Work order |
Your task is to retype, exactly and only, the lines from the one containing "The image size is (809, 1512)." to the final line of the entries, leaving out all pictures.

[Input for this task]

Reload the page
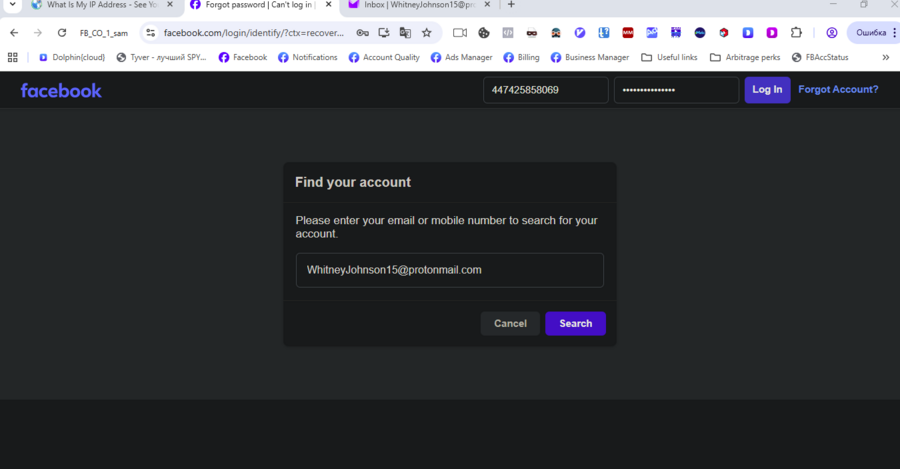 (x=62, y=33)
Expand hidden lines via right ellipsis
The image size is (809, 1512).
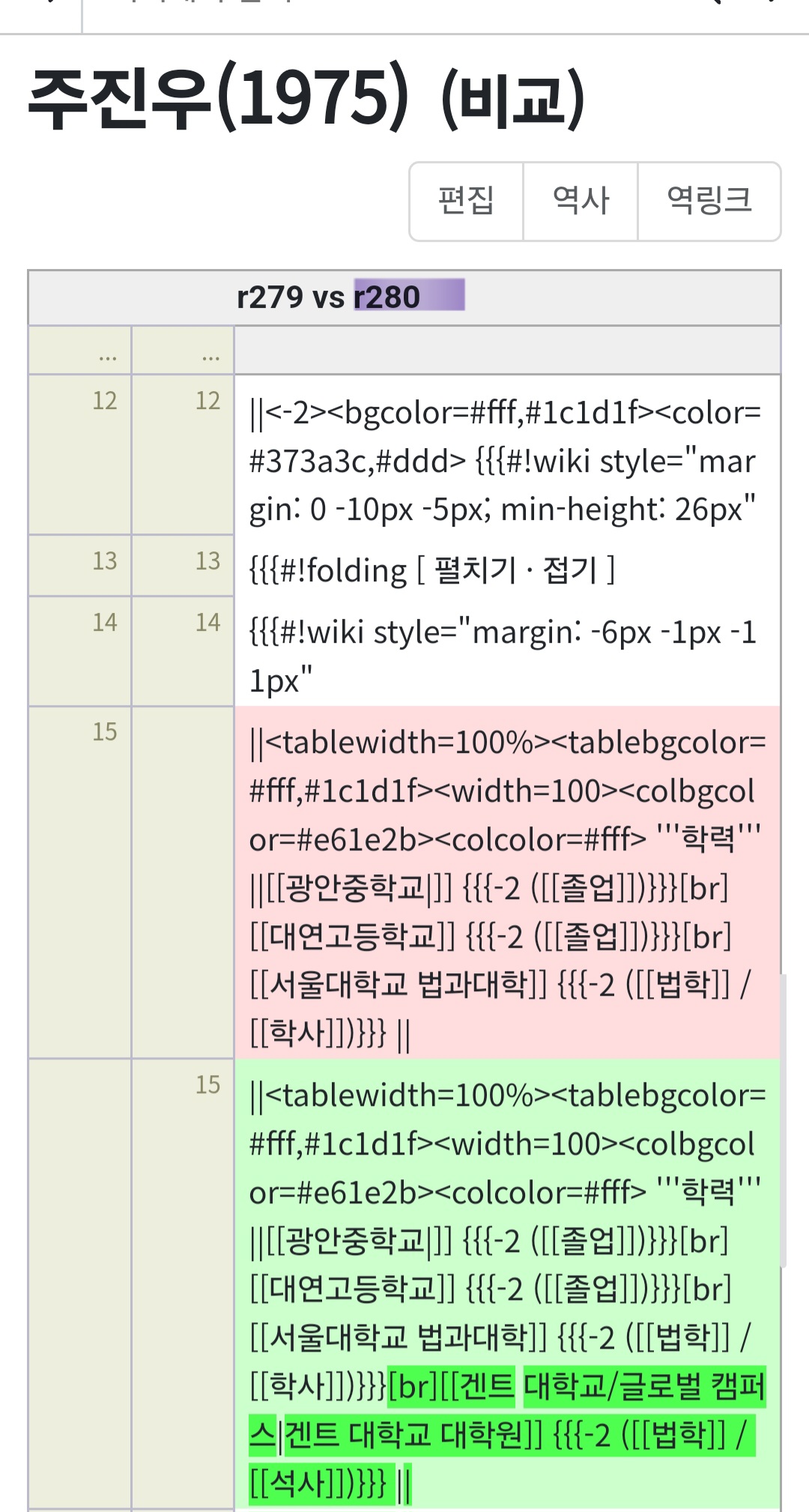point(210,356)
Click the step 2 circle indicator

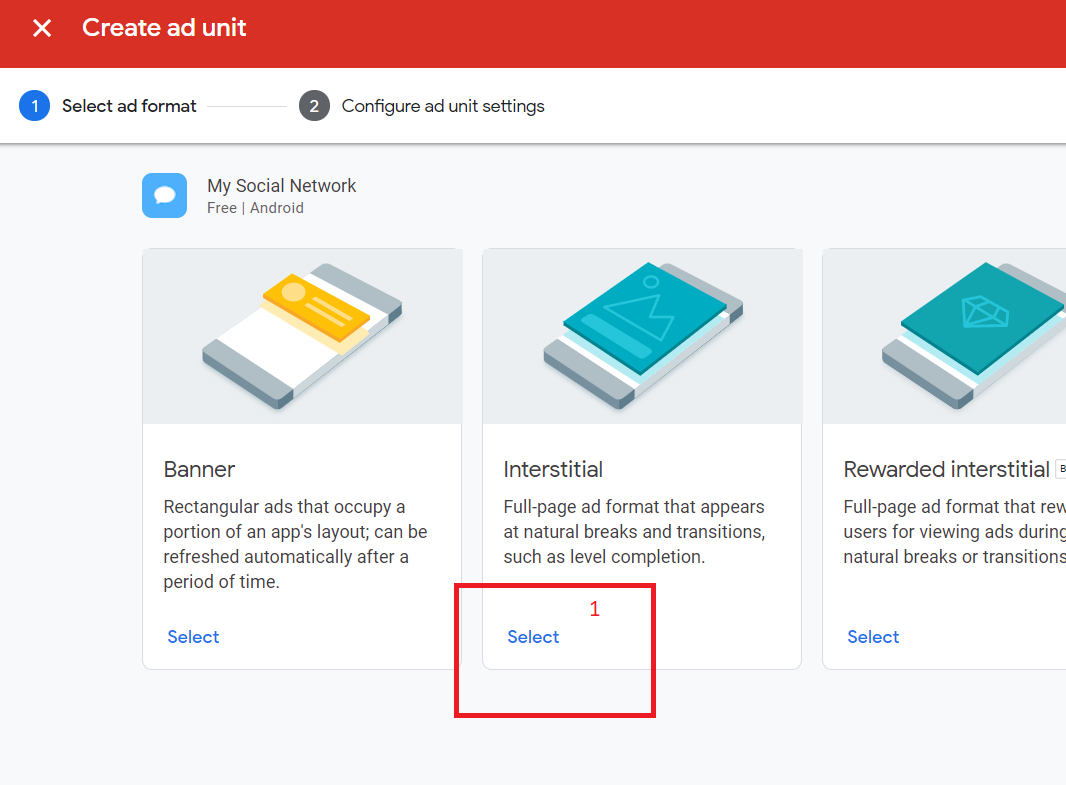316,105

[/Input for this task]

Written reply |
The image size is (809, 1512).
point(210,356)
Click the step 2 circle indicator

316,105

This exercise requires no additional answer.